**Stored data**
Segment Open
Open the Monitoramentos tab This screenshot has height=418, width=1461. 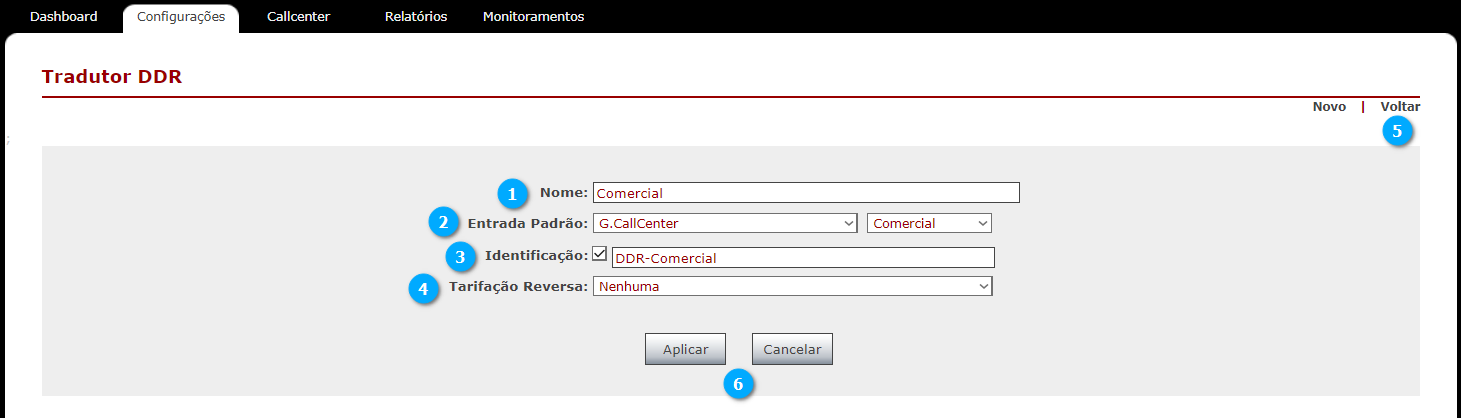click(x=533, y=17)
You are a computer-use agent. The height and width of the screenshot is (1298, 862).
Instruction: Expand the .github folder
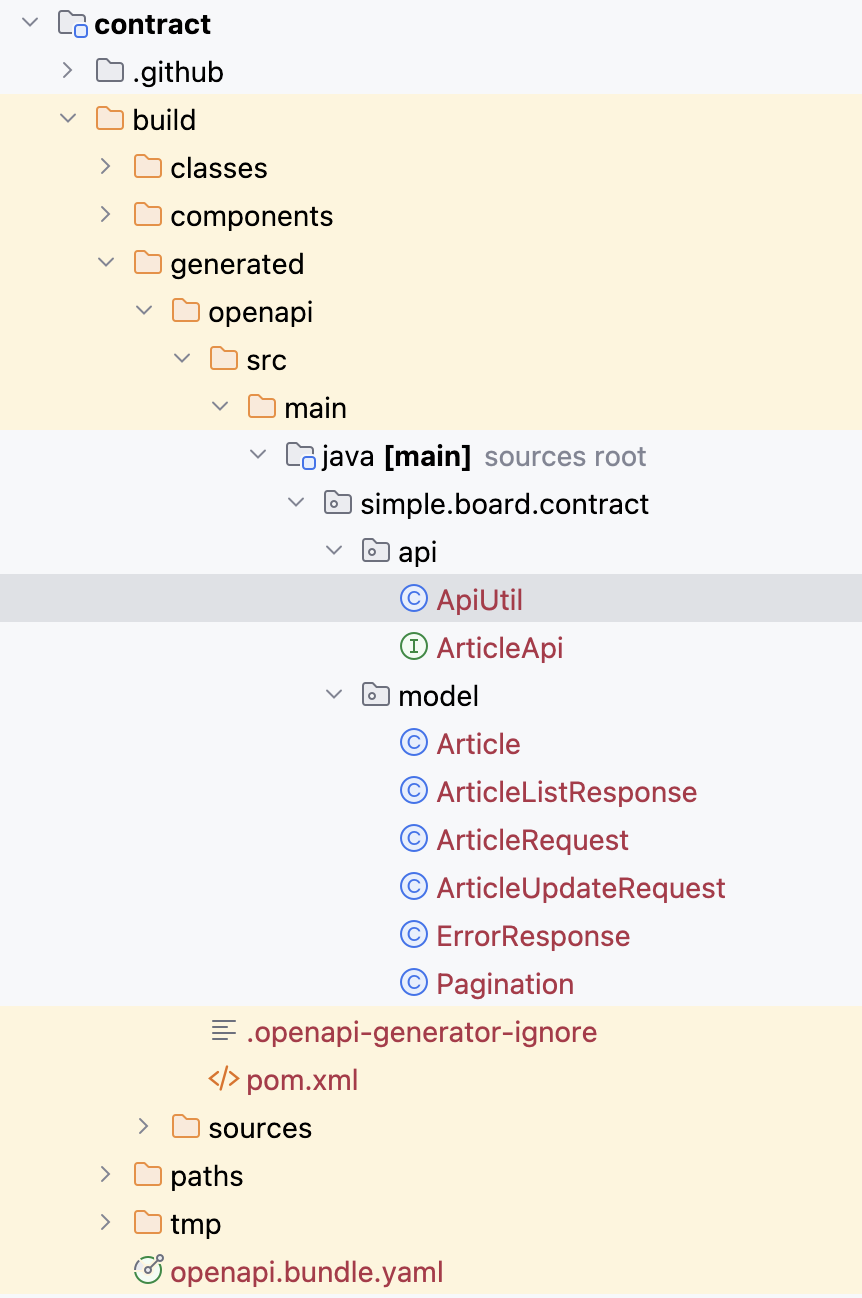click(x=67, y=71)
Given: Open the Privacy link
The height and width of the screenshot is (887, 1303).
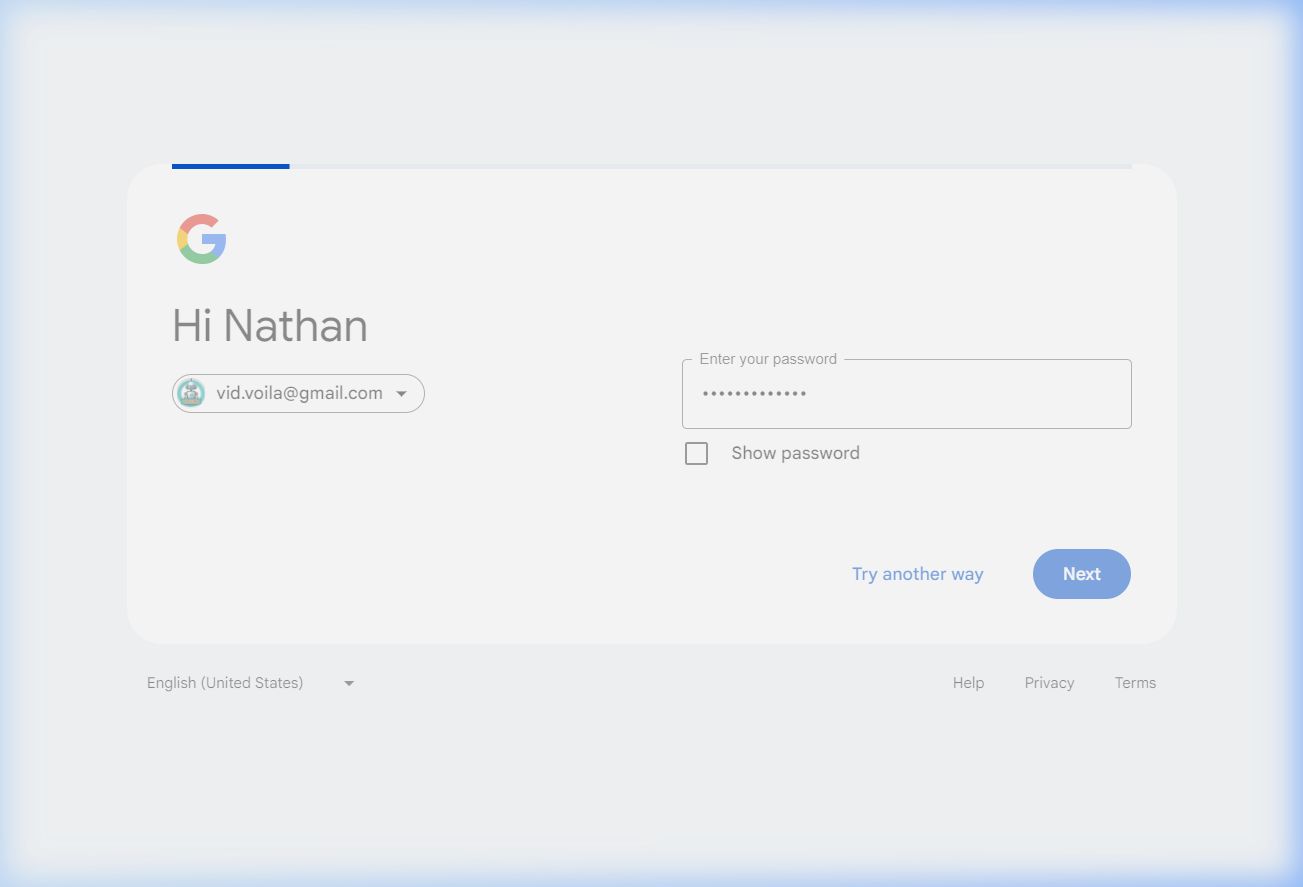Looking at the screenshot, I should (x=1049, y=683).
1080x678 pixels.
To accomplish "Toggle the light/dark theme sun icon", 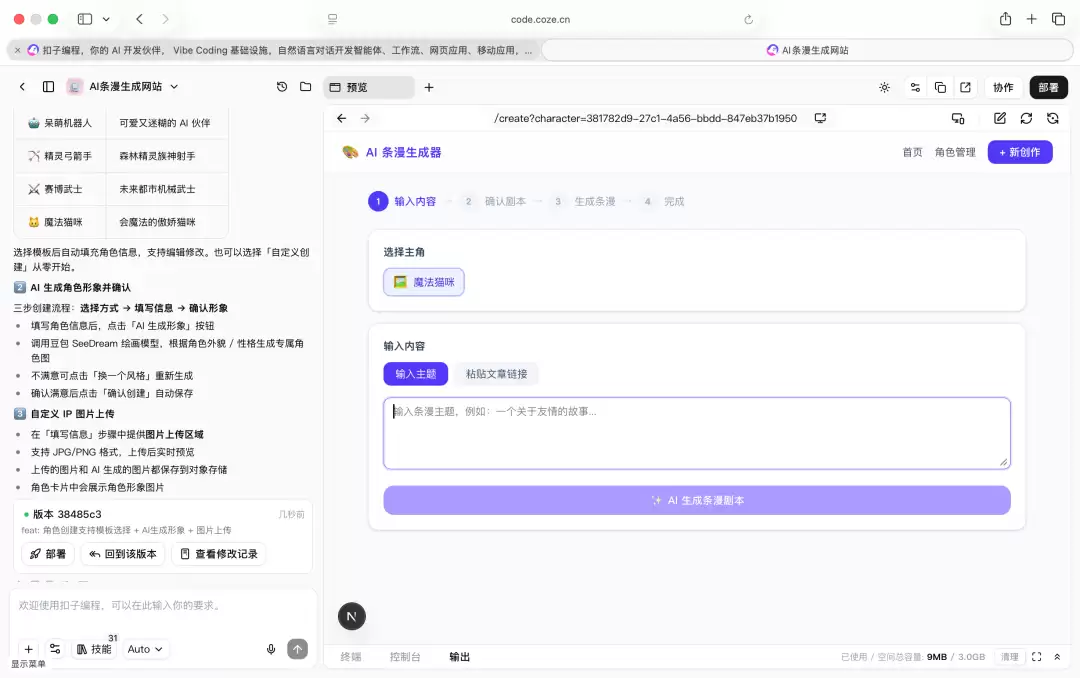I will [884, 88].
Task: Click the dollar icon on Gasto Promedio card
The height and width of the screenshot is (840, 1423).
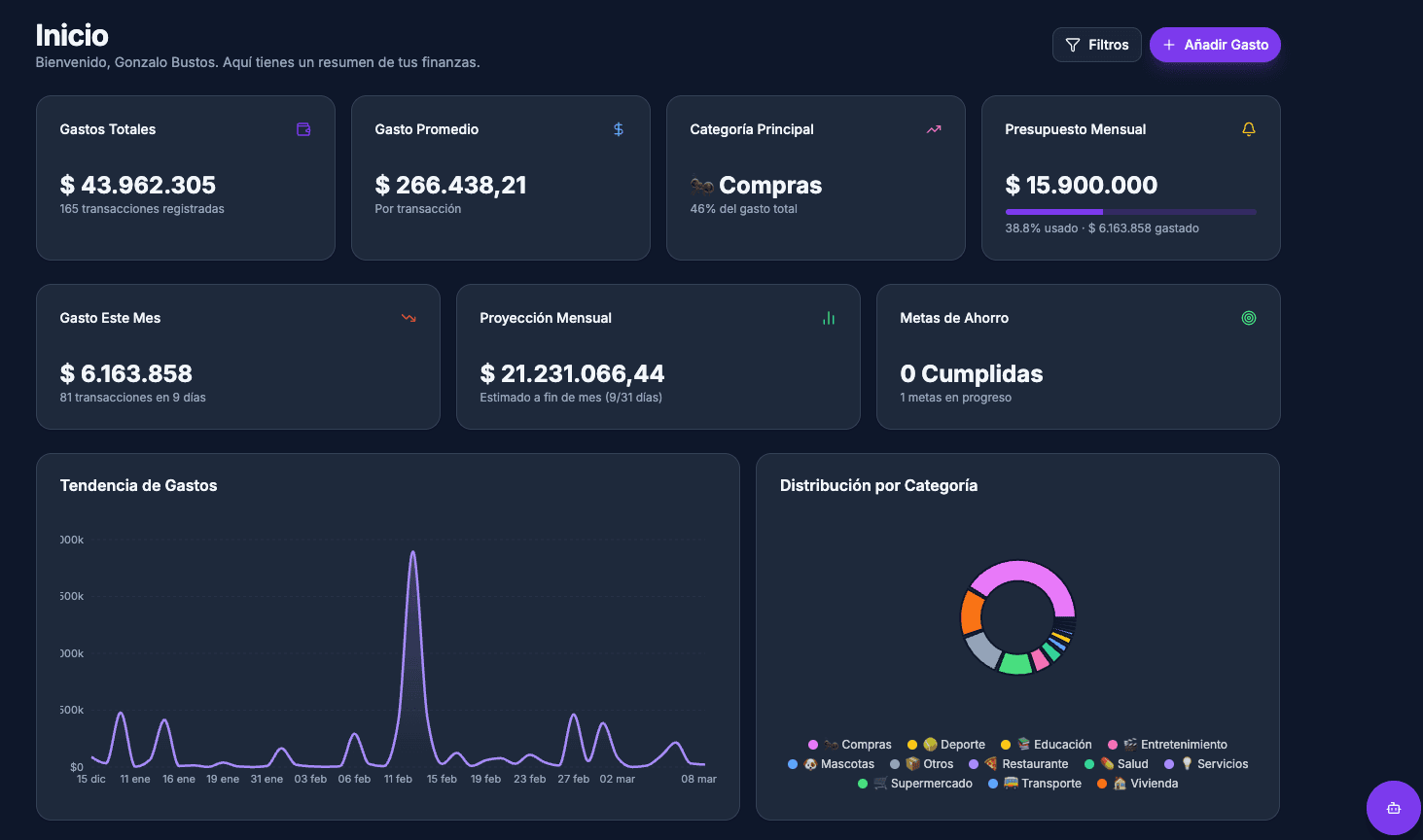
Segment Closed
**ASSIGNED TASK**
In the data above, find the line containing "You are a computer-use" and the line containing "Given: Open the Privacy link". Copy exactly the stretch from the first through the second, both included, leaving out any picture.

**RESPONSE TO THE EXERCISE**
You are a computer-use agent. The height and width of the screenshot is (1298, 862).
Instruction: Expand the .github folder
click(x=67, y=71)
Given: Open the Privacy link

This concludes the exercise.